SELECTED PASSAGE ->

-- START --

Mr Josua Wessels v Midwest Vanadium Pty Ltd

Case

[2014] FWC 4514

10 JULY 2014

No judgment structure available for this case.

[2014] FWC 4514 [Note: An appeal pursuant to s.604 (C2014/5508) was lodged against this decision - refer to Full Bench decision dated 1 October 2014 [[2014] FWCFB 6873] for result of appeal.]

FAIR WORK COMMISSION

DECISION


Fair Work Act 2009

s.394 - Application for unfair dismissal remedy

Mr Josua Wessels
v
Midwest Vanadium Pty Ltd
(U2014/1035)

COMMISSIONER CLOGHAN

PERTH, 10 JULY 2014

Unfair dismissal.

[1] On 31 March 2014, Mr Josua Wessels (Mr Wessels or Applicant) made application to the Fair Work Commission (Commission) seeking a remedy for alleged unfair dismissal from Midwest Vanadium Pty Ltd (Employer).

[2] The application is made pursuant to s.394 of the Fair Work Act 2009 (FW Act).

[3] The application was unable to be resolved at conciliation and was referred to me for arbitration on 20 May 2014.

-- END --

SOURCE MATERIAL ->
-- START --

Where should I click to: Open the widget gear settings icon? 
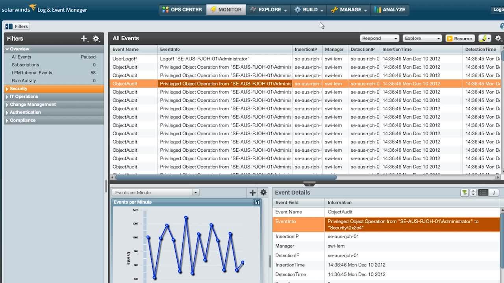point(263,193)
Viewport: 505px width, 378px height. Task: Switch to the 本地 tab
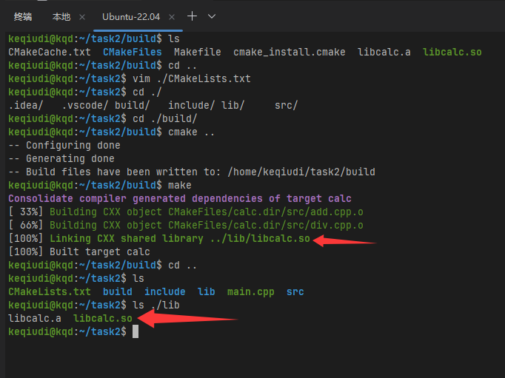point(61,16)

-- END --

CHALLENGE 1 ->
Can you copy the unfair dismissal decision word for word, from "PERTH, 10 JULY" to "2009 (FW Act)."?
CHALLENGE 2 ->
How would the unfair dismissal decision go on after its last paragraph? Write the next part.

EXPECTED OUTPUT 1 ->
PERTH, 10 JULY 2014

Unfair dismissal.

[1] On 31 March 2014, Mr Josua Wessels (Mr Wessels or Applicant) made application to the Fair Work Commission (Commission) seeking a remedy for alleged unfair dismissal from Midwest Vanadium Pty Ltd (Employer).

[2] The application is made pursuant to s.394 of the Fair Work Act 2009 (FW Act).

EXPECTED OUTPUT 2 ->
[4] In response to the application, the Employer asserts that the Applicant is not protected from the unfair dismissal provisions in the FW Act because Mr Wessels’ dismissal was a case of genuine redundancy.

[5] To assist in the resolution of the Employer’s jurisdictional objection, I issued procedural directions on 22 May 2014 and advised the parties that the matter would be determined following written submissions.

[6] Having received the written submissions, this is my decision and reasons for decision as to whether the Applicant’s dismissal was a case of genuine redundancy, and therefore, not protected from the unfair dismissal provisions of the FW Act.

RELEVANT LEGISLATIVE FRAMEWORK

[7] Section 385 of the FW Act sets out the meaning of unfair dismissal as follows:

    “(a) the person has been dismissed; and

    (b) the dismissal was harsh, unjust or unreasonable; and

    (c) the dismissal was not consistent with the Small Business Fair Dismissal Code; and

    (d) the dismissal was not a case of genuine redundancy.”

[8] The meaning of genuine redundancy is contained in s.389 of the FW Act as follows:

    389 Meaning of genuine redundancy

    (1) A person’s dismissal was a case of genuine redundancy if:

      (a) the person’s employer no longer required the person’s job to be performed by anyone because of changes in the operational requirements of the employer’s enterprise; and

      (b) the employer has complied with any obligation in a modern award or enterprise agreement that applied to the employment to consult about the redundancy.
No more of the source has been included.